You’d think that creating an email newsletter in WordPress would be easier in 2023. You’d think that a few years into the creator economy and the great Substack migration of 2020-2022, we’d have a pretty good solution for authoring an email newsletter in WordPress. Well, not really.
My goals: I’d love to write my email newsletter in the WordPress block editor and send it to my subscribers. I also want to archive my newsletters as a CPT that I can display on an archive page, with a decent design for individual issues. I’m really trying to embrace the IndieWeb principal of POSSE– creating everything inside my WordPress site and pushing out from there. Plus, with the WordPress iOS app no longer needing Jetpack, it felt like a good time to move even more stuff in-house.
I’ve tried Jetpack (which just sends your latest post in a very ugly email) and MailChimp (just… no). Recently I’d been using a WordPress plugin called MailPoet. I believe I was on a free plan but had a free copy of the premium plugin installed.
The pros? MailPoet is all inside the WP dashboard. Plus, their free plan handled actually sending the email so there was no need to set up a separate service like SendGrid.
The cons? MailPoet does not use the block editor. It uses something that feels closer to an Elementor editor- it’s block-based but not nearly as fluid feeling as typing into the block editor. It created archive pages but they weren’t super easy to customize and design for. The whole experience just felt disappointing.
The next solution I looked at was Newsletter Glue, which I believe is much closer to what I wanted (design emails in the block editor, push to your email provider) but they don’t handle the actual email delivery. You have to work with a separate service, but they don’t work with ConvertKit (more on that later), which I planned to use.
In WordPress this is my version of the 80/20 rule: every solution gets you 80% of the way their but the remaining 20% of functionality you want will take 80% of the effort.
At the end of the day, I decided that I’d create my own damn custom post type and just copy/paste whatever I wrote in Gutenberg into ConvertKit or whatever I ended up using.

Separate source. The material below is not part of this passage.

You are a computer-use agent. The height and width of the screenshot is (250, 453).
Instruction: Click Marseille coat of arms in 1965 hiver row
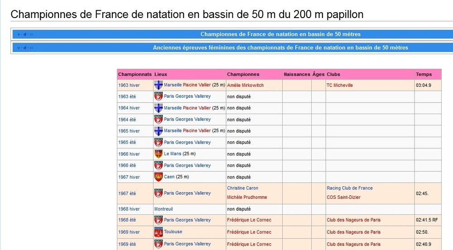pos(158,131)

I mean, it’s just a newsletter. I don’t need fancy graphics or even columns. I really just want some nice looking paragraphs and bullet lists, which the block editor will let me copy/paste as simple HTML.
But, because I’m a developer, I decided to see if I could automate pushing my content from WordPress to ConvertKit using their API. Welp, now I see why Newsletter Glue doesn’t support them yet. The ConvertKit API endpoint for generating new email “broadcasts” is just… bad. It’s clearly not ready for primetime. It gives you the most basic text-only design. You can’t even set a nicer default design in the dashboard. You’re stuck with basically no custom typography choices and if you want to use one of their templates, it’ll erase your content anyway.
Copy and paste it is. So here’s my newsletter archive page. And here’s a recent issue written up in WordPress. I’ve been using Rich Tabor’s Wabi FSE theme, which means I’ve designed everything you see on this site in the “site editor.” And I’m starting to… like it? Don’t get me wrong, there’s still a LOT of issues with the site editor (I broke my live site multiple times, and I’m a pretty savvy WP developer), but it’s getting better. When in doubt- add a group block (it’s the nested
div of the site editor).
The newsletter layout doesn’t exactly match what you’ll get when you subscribe via email, but it’s close enough for now. And no matter where I move my email service in the future, the original copy will at least live on my website, where I can own it.
Should this be easier? Should I be able to launch a newsletter from my website with a lot less effort? I guess. To be fair, MailPoet was getting the job done, and I see why it’s popular. It’s probably good enough. It’s my fault for wanting to be more… in control. But I think I’m happy where I landed.
Now, if the WordPress iOS app could support custom post types so I could draft my newsletters on the go, we could really be in business.